One court has accurately explained that modification under § 1329 is not dependent upon the allowance of postpetition claims under § 1305. In In re Farquhar,22 the debtor was permitted to modify a plan after confirmation to provide partial payment of postpetition claims allowed under § 1305. The court observed that the debtor does not have standing to file proofs of claim on behalf of the postpetition claim holders, and thus modification does not ensure that postpetition claims will be allowed and paid through the modified plan. The court tested the proposed modification against the usual standards in § 1329(b)23 and rejected the modified plan because it discriminated unfairly by paying prepetition unsecured claim holders 23.58 percent and allowed postpetition unsecured claimants only 5.2 percent. The court in Farquhar correctly recognized that there is no connection between modification to provide for allowed postpetition claims and the allowance or discharge of such claims. The Farquhar court did not identify the provision of § 1329 that permitted modification when the confirmed plan was silent with respect to the treatment of postpetition claims.

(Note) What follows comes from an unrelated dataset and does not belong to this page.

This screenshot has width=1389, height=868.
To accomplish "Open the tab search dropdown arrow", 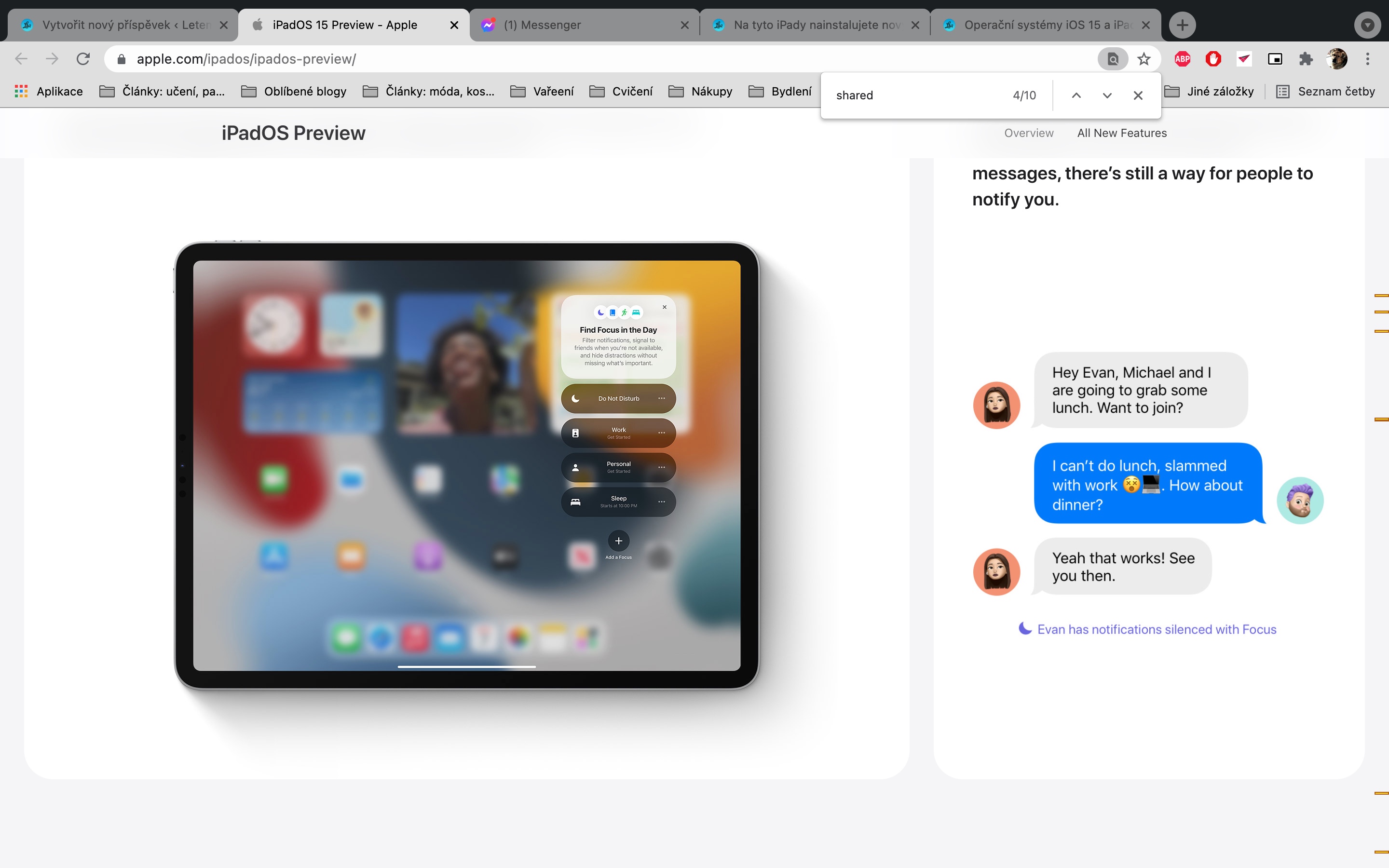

The bankruptcy court in In re Sims24 rejected a modification that forced postpetition claim holders to participate in the plan or suffer discharge. The debtors moved to modify the confirmed plan to “add” five postpetition medical service providers, giving the postpetition creditors 90 days to file a proof of claim. The modification disallowed any claim filed after 90 days. The modified plan would pay the postpetition creditors pro rata with other unsecured claim holders—approximately 2.66 percent. The bankruptcy court refused this strong-arm tactic:
This relief is inconsistent with the relevant provisions of the Bankruptcy Code. In essence, the Debtors are attempting to force the post-petition creditors to file a claim and accept an amount equal to 2.66% of their claim, or be “disallowed” and receive nothing on the claim. However, these creditors are not so limited by the provisions of the Bankruptcy Code. Under the Code, they may elect not to file a claim under Section 1305, waive participation in the instant plan, and seek to recover against the debtor after the Chapter 13 case is closed.25
Nothing in this discussion solves the problem that § 1329(a) seems not to allow modification to provide in the first instance for payment of postpetition claims. Debtors should avoid this problem by always providing in the original plan for the payment of allowed postpetition claims, consistent with § 1322(b)(6).26
It is not obvious why the postpetition claim holder cares whether the debtor modifies the plan to provide for postpetition claims. If the postpetition debt is not allowable under § 1305, then it cannot be provided for by the plan. The debt will not receive distributions and will not be discharged upon completion of payments to other creditors. If the debt is allowable under § 1305, but the holder either does not like the proposed treatment under the (modified) plan or does not want to participate in distributions, the creditor can simply refuse to file proof of its postpetition claim. The holder then will not have an allowed postpetition claim, will not receive distributions under the plan and will not be discharged upon completion of payments.27
Permitting modification to provide payment for allowed postpetition claims only increases the options available to the postpetition claim holder. If the treatment is acceptable under the modified plan, then the postpetition claim holder can file proof of its claim and participate in distributions. There is no coercion in the § 1329 process.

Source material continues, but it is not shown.